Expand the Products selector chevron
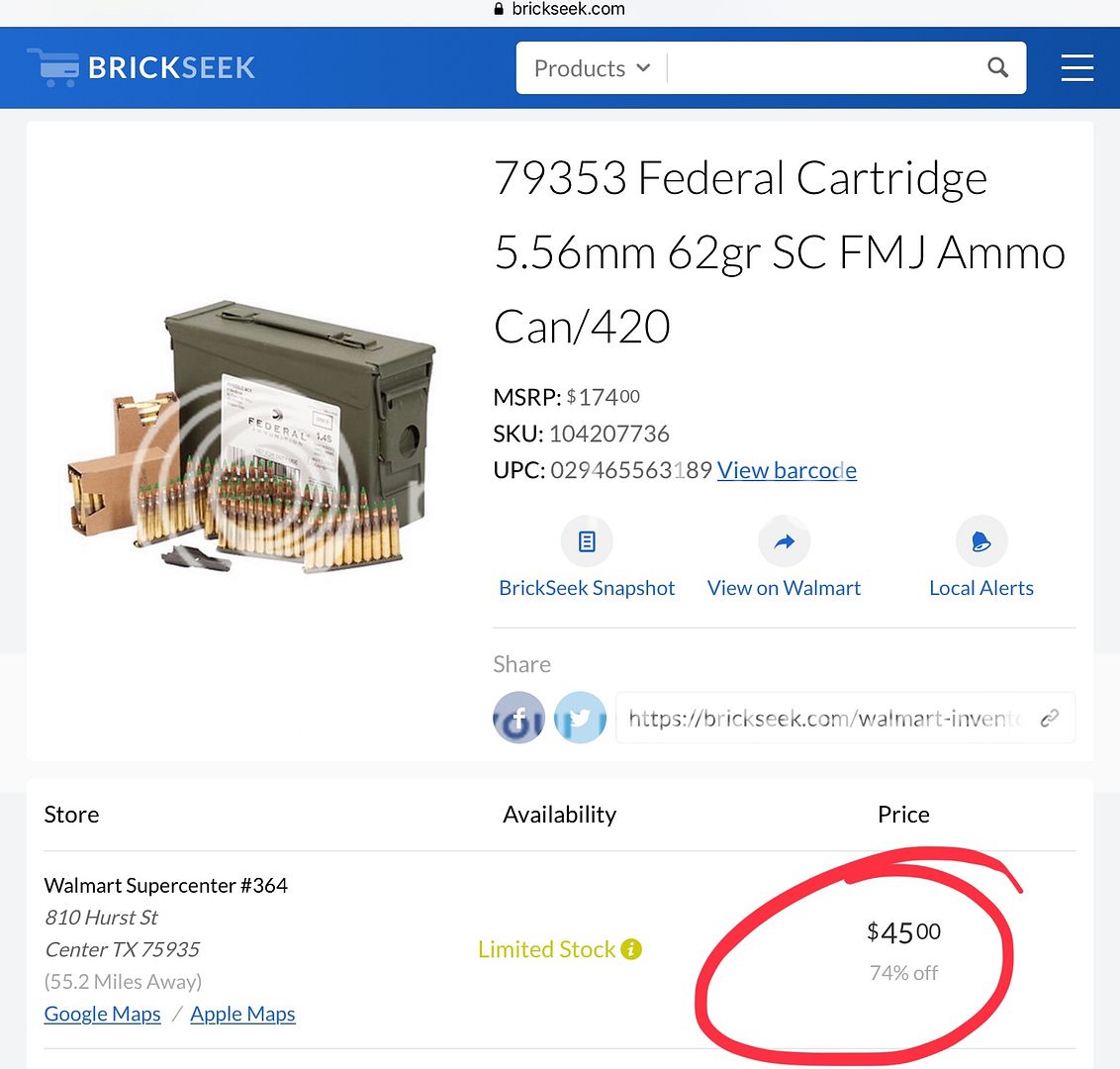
--
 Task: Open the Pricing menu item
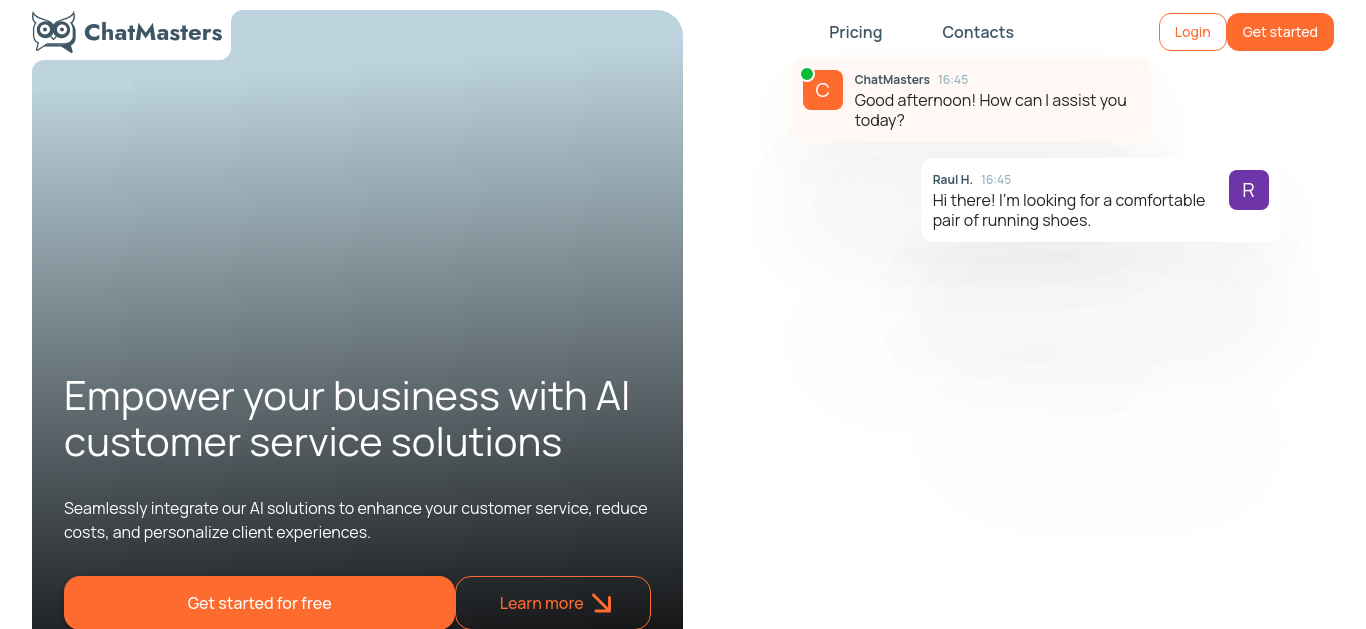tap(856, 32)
---
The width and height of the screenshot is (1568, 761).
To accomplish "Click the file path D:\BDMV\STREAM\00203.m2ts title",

• [What you have to do] Where the line holding "The width and" appears in the listing above, start reproducing exactly, and end with the line holding "the file path".

• [Answer box]
The width and height of the screenshot is (1568, 761).
To accomplish "Click the file path D:\BDMV\STREAM\00203.m2ts title",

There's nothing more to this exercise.